We’re back in our much-loved village of Bonnieux to spend fifteen days before returning home to the USA for Christmas with our families. This is our third December in Provence and certainly not our last. Christmas is simpler here in the countryside, less commercialized. It’s a time for family, friends, food, and traditions.
“Santons” are an important Christmas tradition in Provence. The word “santon” means “little saints.” Santons are handmade clay figurines used in a nativity scene or crèche. Churches set up a large crèche, but families also have their own small crèche at home. Some of the santons are the traditional people and animals in the nativity story: the baby Jesus in the manger, Mary, Joseph, angels, shepherds, the three kings, camels, a donkey. But over the years the Provençal artisans have expanded the traditional figurines to include a whole series of Provençal villagers, all dressed in the bright native costumes: the mayor, the priest, a baker, a fisherman, musicians… even the poet Frédéric Mistral. There are about 100 “santonniers” in Provence, skilled craftsmen who each design and produce their own unique line of santons. The santons come in various sizes… most with handpainted features and clothes. The larger and more expensive santons are handpainted and then dressed in real clothes made of bright Provençal fabrics. Santons are sold in some shops all through the year, but there’s a big emphasis at Christmas and many towns have a special santon fair. Families select a santonnier and build their collection over time, adding a few each year, and passing them onto the next generation. Most crèches are made with objects found in nature… rocks, leaves, small branches, moss.

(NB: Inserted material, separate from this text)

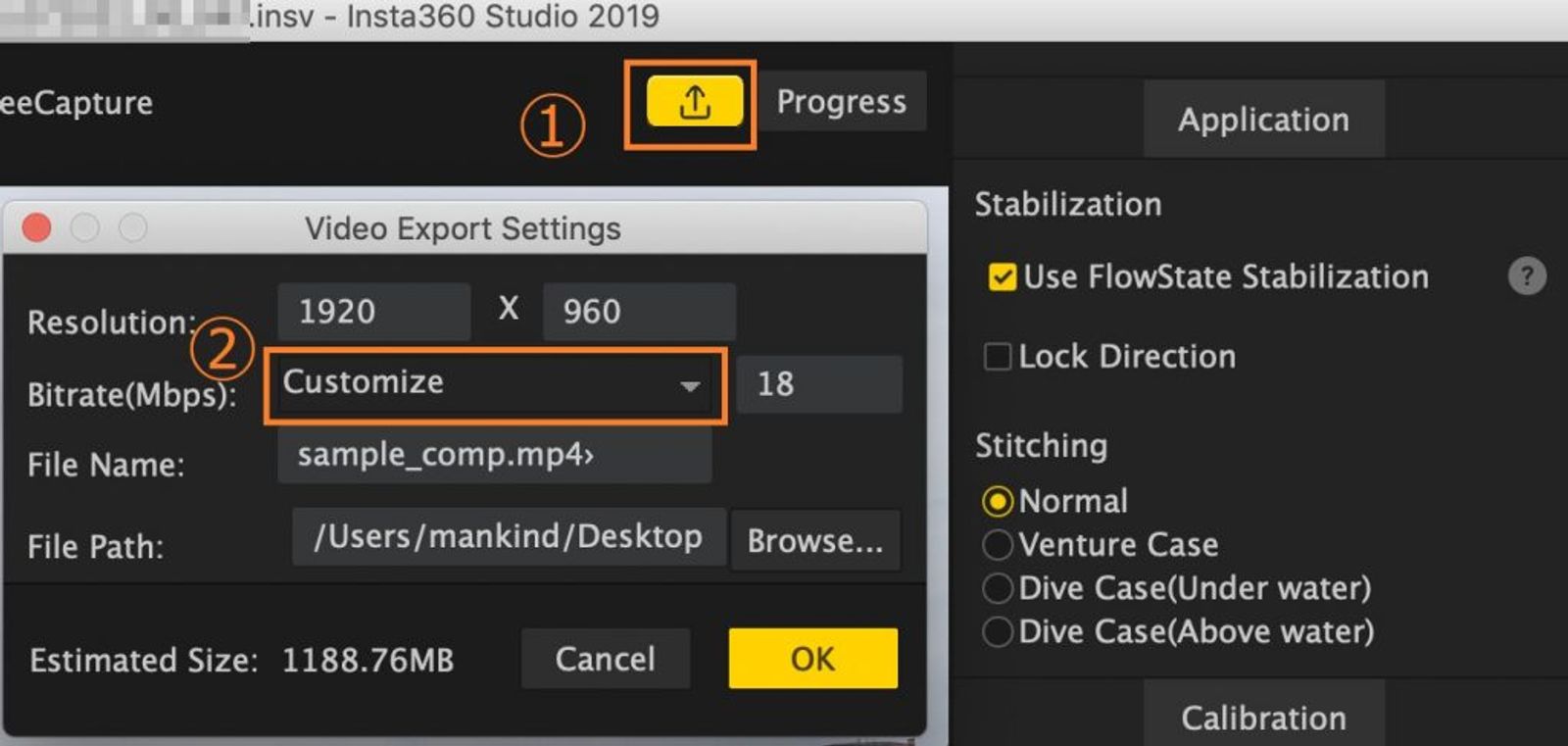This screenshot has width=1568, height=746.
Task: Open the Progress tab
Action: coord(842,101)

Our village of Bonnieux has a very elaborate crèche in the old church at the top of the village. Part of the church dates back to the 12th century, and today it’s used only for special events. A man in the village constructs the crèche over nine days, including figurines of various sizes in a traditional Provençal landscape. He has been working on the crèche for 18 years, since he was a teenager! The scene is supposed to represent Provençal life in the 19th century, and he uses natural stone and vegetation. There is a working windmill and a running stream. The church is open now on weekends for visits to the crèche and during the upcoming holidays it will be open every day.
The village also organizes a Festival de Crèches, now in its fifth year. This year 23 residents and businesses have displayed crèches in their windows or by their doors, many of which are illuminated at night.
We were blessed last Sunday with spectacular December weather, very clear and mild. It was a beautiful afternoon to stroll around Bonnieux and climb up to Bonnieux’s Vieille Eglise (old church) to see the Christmas crèche. Enjoy this lovely day and visit the old church and the crèches with us!
Our last photo was actually taken in the USA… at our home in Tennessee. We bought our first santons when we lived in Provence in 2004-2005 and celebrated Christmas here. We’ve since added to our collection and try to use the traditional approach of building a scene using items from nature. We love including this special traditions of Provence in our Christmas celebration.
This is our last blog post of 2012. From beautiful Provence, Charley, Kelly and I wish all of you a very happy holiday season. Joyeux Noël et Bonne Année!!